Photo of Adam BandtAdam Bandt (Melbourne, Australian Greens) Share this | | Hansard source

My question is to the Prime Minister. Earlier this week the government's Climate Commission issued a report outlining some sobering facts about global warming. Prime Minister, does the government accept the facts in the report that 'burning all fossil fuel reserves would lead to unprecedented changes in climate so severe that they will challenge the existence of our society as we know it today' and that 'most fossil fuels must be left in the ground and cannot be burned'? Given these facts, why is the government continuing to expand the export coal industry?

Photo of Julia GillardJulia Gillard (Lalor, Australian Labor Party, Prime Minister) Share this | | Hansard source

I can assure the member for Melbourne that I am aware of the updated Critical decade report of the Climate Commission that shows that there is stronger evidence than before of rapidly changing climate—that is, there is stronger evidence than before of dangerous climate change. The government, understanding that climate change is real, that it is caused by human activity, has already put in place the policies and plans to tackle dangerous climate change—that is, we have recognised that the best way of reducing carbon pollution is to put a price on carbon.

The member for Melbourne knows that in this parliament this has been a very vexed debate, even though the Leader of the Opposition and so many people who sit behind him sat in the Howard government cabinet and said that, yes, they believed in putting a price on carbon and that they, the Leader of the Opposition and so many others on the front bench, went to the 2007 election, saying that they believed in putting a price on carbon and that if they were re-elected they would create an emissions trading scheme.

But, unfortunately, instead of following through with that Howard government policy design in opposition and maintaining their beliefs, the opposition have gone for the cheap and reckless politics that we have seen played out in our nation since. Even today we have seen the opposition talking about carbon pricing. I was actually astonished that the shadow Treasurer would come into this parliament and ask about comparative pricing of carbon with nations overseas when for most of this parliament the opposition have marched into this chamber pretending that no-one else in the world prices carbon. Well, there is that shattered by themselves today. They now acknowledge that other people price carbon. So what is their remaining argument? Other people price carbon, so that is gone. They have acknowledged that today. They were interjecting instead. Apparently they have got some issues about the price, not recognising of course that for our trade exposed sectors the effective carbon price is $1.30.

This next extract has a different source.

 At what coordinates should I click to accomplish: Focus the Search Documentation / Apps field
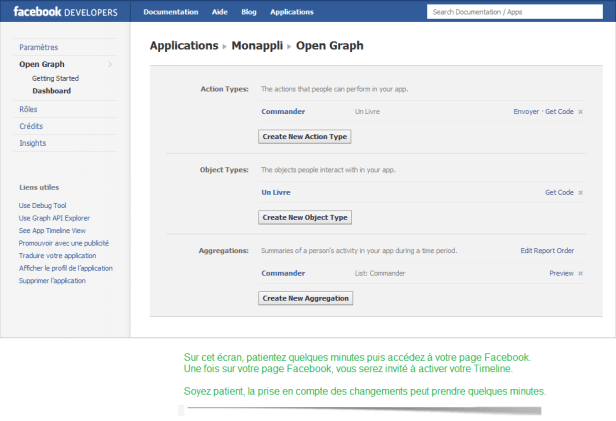coord(516,12)
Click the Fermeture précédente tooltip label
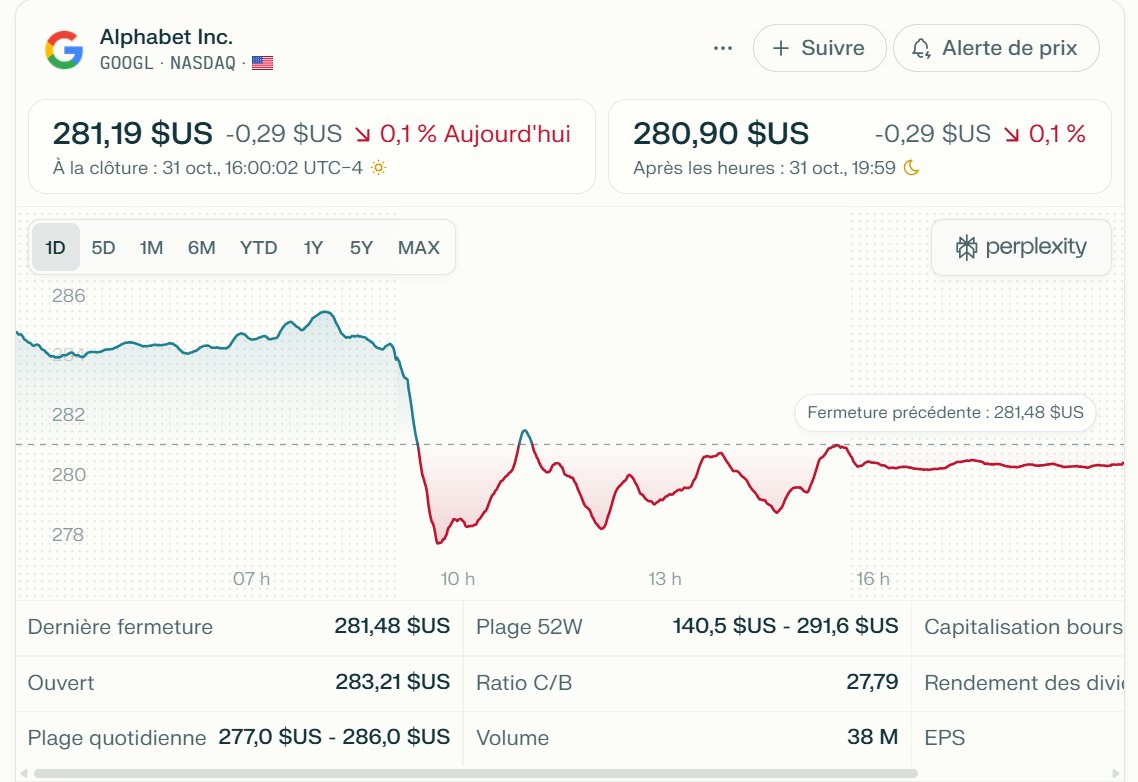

To the Leader of the Opposition and to those who peddle the nonsense on that side of the parliament, can the Leader of the Opposition say—will he ever say, will he say in this parliament or anywhere else—that the plan that they have costs the Australian community less per tonne of carbon pollution removed from our atmosphere than the government's plan? If he is saying that—and apparently he is—then he ought to produce some facts and figures that stack that up, because that claim is patiently absurd. He is asking the nation to pay more to deal with dangerous climate change. We stand for the most efficient way of doing it, as did Prime Minister John Howard.